La sua vita si era impantanata, girando a vuoto in un mare di fango...Le sembrava di affondare in quel fango. Ogni giorno un po' di più. Tra capo e collo una diagnosi medica infausta a darle il colpo di grazia. La depressione l'aggrediva.
In cantina ancora scatoloni imballati.
La gatta, che dalla finestra si era lanciata a cercare un po' di vita, era ruzzolata attraverso un vetro rotto nella sua cantina e da lì, miagolando spaventata, aveva comunicato la sua posizione, nonché la sua disperazione. Sbuffando era scesa a recuperarla mentre, soffiando inferocita, non si decideva a scendere da una pila di scatoloni.
Sul più alto risaltava quella scritta a pennarello: computer.
Era il vecchio computer di suo figlio che aveva maldestramente imparato a usare e che, come un salvagente lanciato a un naufrago dall'alto di una nave, avanzava verso di lei.
L'aveva afferrato.
Il giorno successivo era già a picchiare sui tasti.
Quando aveva deciso di aprire un blog?
Quando e come aveva incominciato a risalire la china? Quando il tempo, non più sgranarsi vuoto di ore, era diventato ricchezza a cui attingere per fare ciò che non aveva mai potuto fare? Aveva scoperto una persona che non sapeva esistesse, le sue passioni, le sconosciute potenzialità, cominciando a comunicare, a confrontarsi. La Rete, a differenza del mondo fuori, ascoltava anche la sua voce, incurante degli anni che l'avevano rinserrata nella prigione senza scampo delle sue rughe. Il suo contributo, se valido, s'incanalava in un fiume di esperienze e conoscenze che s'ingrossava, si sviluppava dando origine a quella intelligenza connettiva e collettiva che già coglieva in quei nativi del web che erano i suoi nipoti e che intuiva sarebbe diventata la porta d'accesso a un altro mondo. Si sbriciolava un confine, lo sguardo abbracciava spazi inimmaginabili che la dimensione virtuale le metteva a disposizione. Lei, donna che per una vita aveva lottato per conquistare brandelli di libertà, andava a briglia sciolta nella blogsfera: una sensazione esaltante che invalidava gli abituali concetti del tempo e dello spazio.
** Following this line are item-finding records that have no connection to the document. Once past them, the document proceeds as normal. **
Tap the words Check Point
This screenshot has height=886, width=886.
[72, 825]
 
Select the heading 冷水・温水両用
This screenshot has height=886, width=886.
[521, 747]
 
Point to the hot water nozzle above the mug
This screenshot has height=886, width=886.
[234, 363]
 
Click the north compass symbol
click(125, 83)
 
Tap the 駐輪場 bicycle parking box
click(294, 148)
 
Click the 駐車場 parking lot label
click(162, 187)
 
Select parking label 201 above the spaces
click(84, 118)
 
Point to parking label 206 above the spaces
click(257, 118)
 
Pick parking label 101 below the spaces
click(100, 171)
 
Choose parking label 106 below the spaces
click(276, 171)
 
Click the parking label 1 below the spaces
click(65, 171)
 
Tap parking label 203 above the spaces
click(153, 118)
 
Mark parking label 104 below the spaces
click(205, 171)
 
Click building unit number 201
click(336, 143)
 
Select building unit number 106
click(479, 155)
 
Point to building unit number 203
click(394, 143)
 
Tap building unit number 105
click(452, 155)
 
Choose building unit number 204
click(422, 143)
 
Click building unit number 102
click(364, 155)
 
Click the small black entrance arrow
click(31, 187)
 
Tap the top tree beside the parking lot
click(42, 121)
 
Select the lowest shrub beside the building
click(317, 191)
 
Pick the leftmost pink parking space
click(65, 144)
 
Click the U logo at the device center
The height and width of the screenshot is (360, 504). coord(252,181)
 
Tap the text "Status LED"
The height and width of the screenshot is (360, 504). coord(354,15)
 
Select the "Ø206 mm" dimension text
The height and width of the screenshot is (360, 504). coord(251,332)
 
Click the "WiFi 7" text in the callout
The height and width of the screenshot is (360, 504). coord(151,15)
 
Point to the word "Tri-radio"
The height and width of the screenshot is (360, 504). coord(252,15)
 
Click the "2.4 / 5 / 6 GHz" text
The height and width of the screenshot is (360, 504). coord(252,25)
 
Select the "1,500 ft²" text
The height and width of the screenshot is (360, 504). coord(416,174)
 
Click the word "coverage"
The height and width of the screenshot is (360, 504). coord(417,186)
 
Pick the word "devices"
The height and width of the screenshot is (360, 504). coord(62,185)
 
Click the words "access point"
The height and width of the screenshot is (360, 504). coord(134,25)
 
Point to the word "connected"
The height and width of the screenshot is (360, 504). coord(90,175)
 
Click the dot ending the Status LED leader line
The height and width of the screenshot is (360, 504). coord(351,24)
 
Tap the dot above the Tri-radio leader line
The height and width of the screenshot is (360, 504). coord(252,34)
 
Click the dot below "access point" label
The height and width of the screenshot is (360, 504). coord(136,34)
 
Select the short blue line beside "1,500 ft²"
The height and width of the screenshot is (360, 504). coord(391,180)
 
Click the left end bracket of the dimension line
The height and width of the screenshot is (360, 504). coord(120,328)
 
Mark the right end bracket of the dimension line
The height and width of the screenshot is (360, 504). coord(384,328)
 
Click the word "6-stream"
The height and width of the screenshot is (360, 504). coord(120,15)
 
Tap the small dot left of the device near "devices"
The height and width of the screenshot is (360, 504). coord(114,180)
Erano queste sconfinate praterie dell'informazione e del sapere, nate dal popolo del Web, che facevano paura? Così sembrava. Un esercito di omini piccoli piccoli era già pronto a piantare paletti, alzare recinzioni, costruire muri. Ma il mondo non aveva bisogno di muri, aveva bisogno di libertà: come lei! La blogsfera l'aveva salvata, imbrigliando anche la sua malattia che, davanti all'entusiasmo e alla forza che la scrittura le aveva dato, si era rintanata in un angolo, assopendosi. Mentre digitava quelle tre parole che erano diventate una bandiera, un modo di riconoscersi tra simili, un largo sorriso le illuminò il volto. "Yes, we can " scrisse. La nebbia si sfaceva, leggera, sotto un pallido sole invernale.